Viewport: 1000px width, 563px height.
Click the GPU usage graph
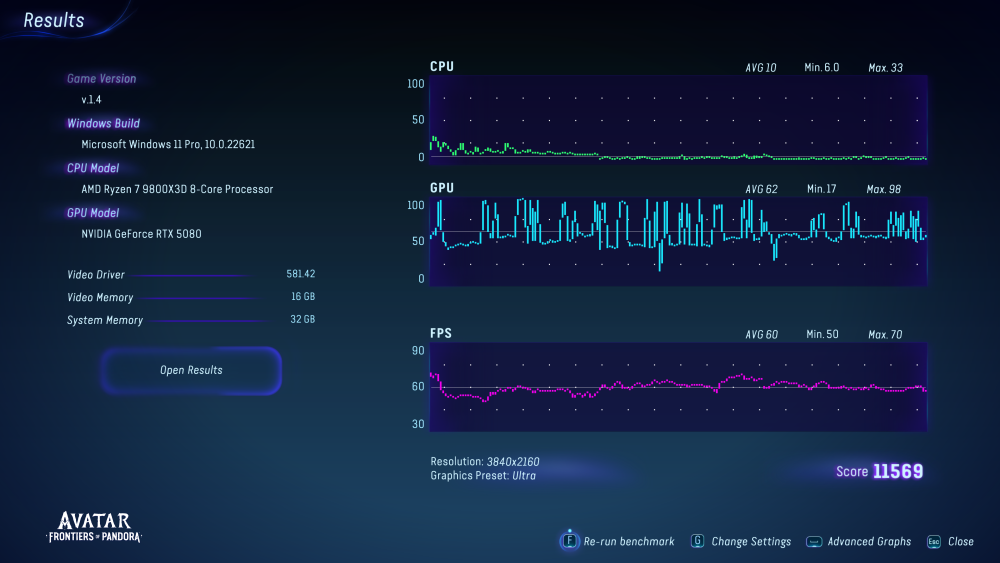[678, 240]
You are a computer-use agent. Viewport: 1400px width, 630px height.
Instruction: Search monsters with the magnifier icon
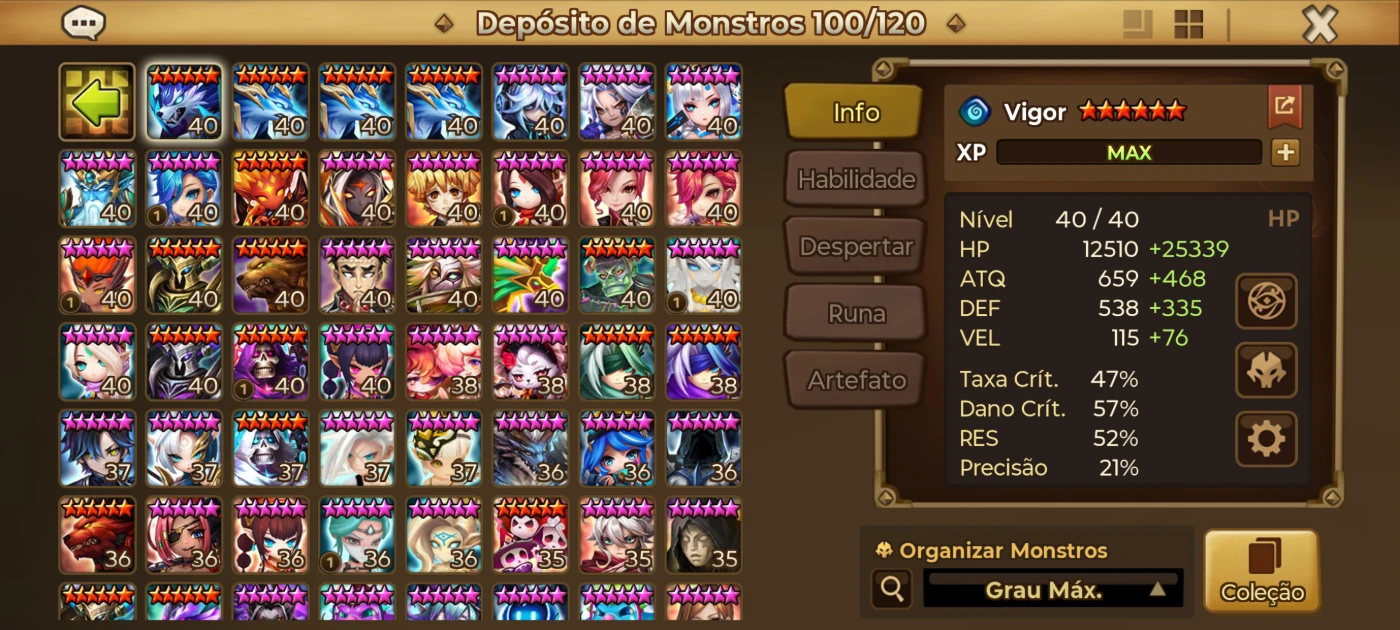tap(891, 589)
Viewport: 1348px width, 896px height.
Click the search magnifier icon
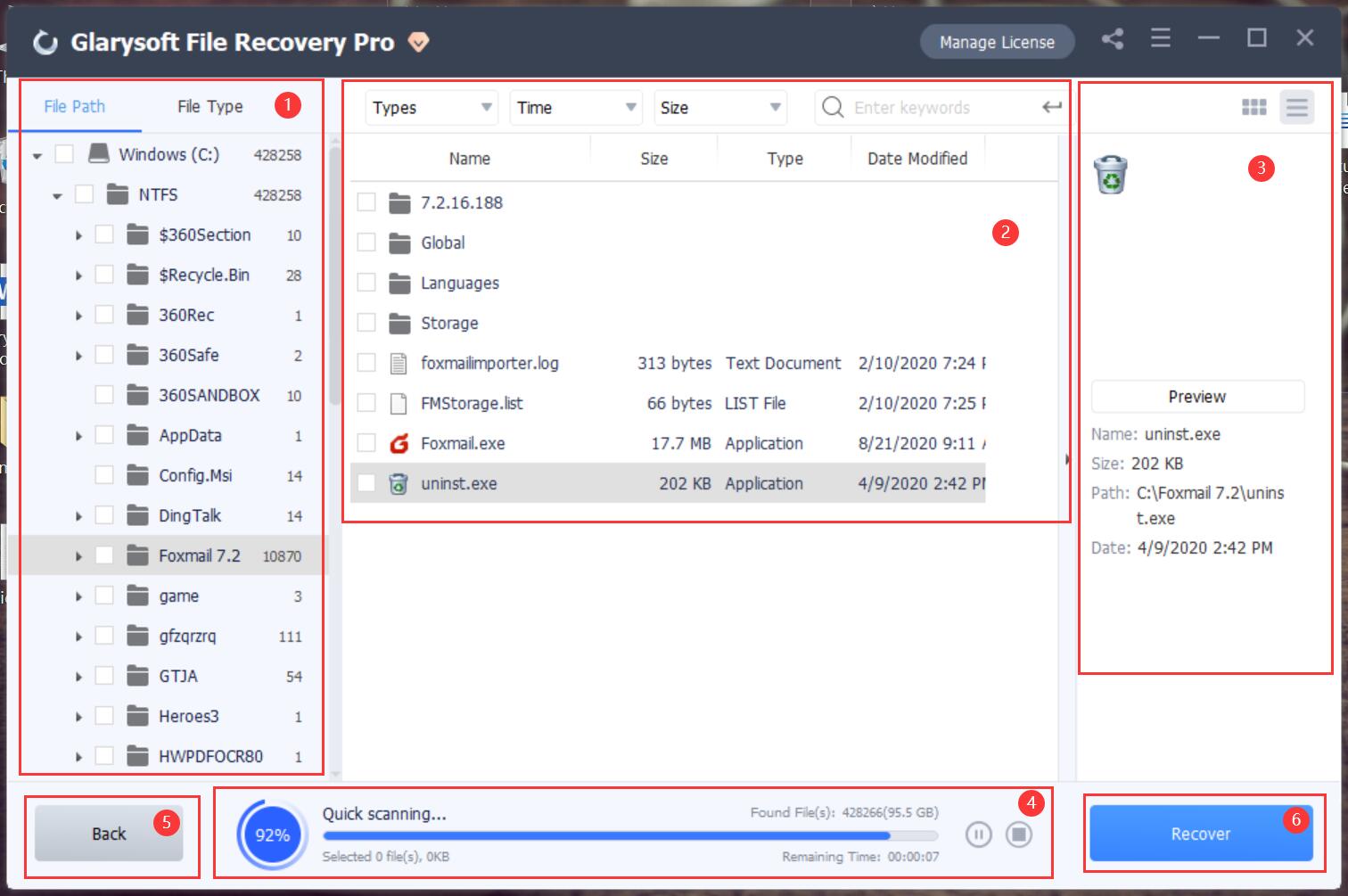point(832,107)
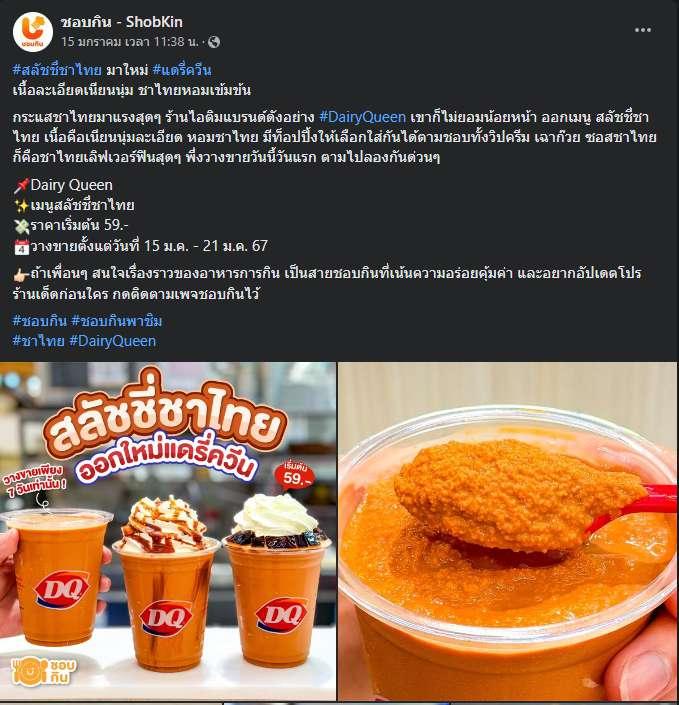Open the #สลัชชี่ชาไทย hashtag
The height and width of the screenshot is (705, 679).
57,70
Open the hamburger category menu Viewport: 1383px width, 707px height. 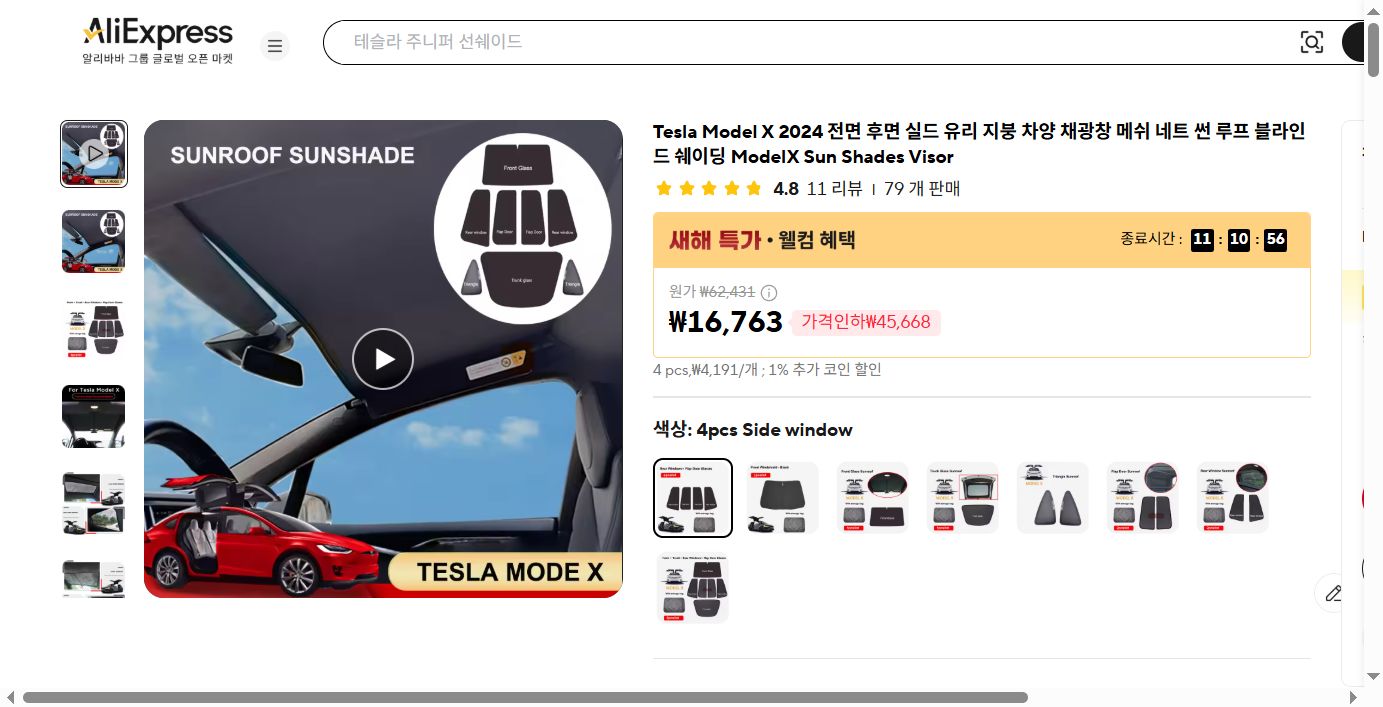275,46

-- Work to be completed --
In the answer, repeat exactly the lines from the top of the entries above through the line with "Viewport: 1348px width, 896px height.", and leave pictures out of it.

-- Response --
Viewport: 1000px width, 563px height.
Click the GPU usage graph
[678, 240]
You are a computer-use agent. Viewport: 1400px width, 630px height.
Instruction: Search monsters with the magnifier icon
tap(891, 589)
Viewport: 1348px width, 896px height.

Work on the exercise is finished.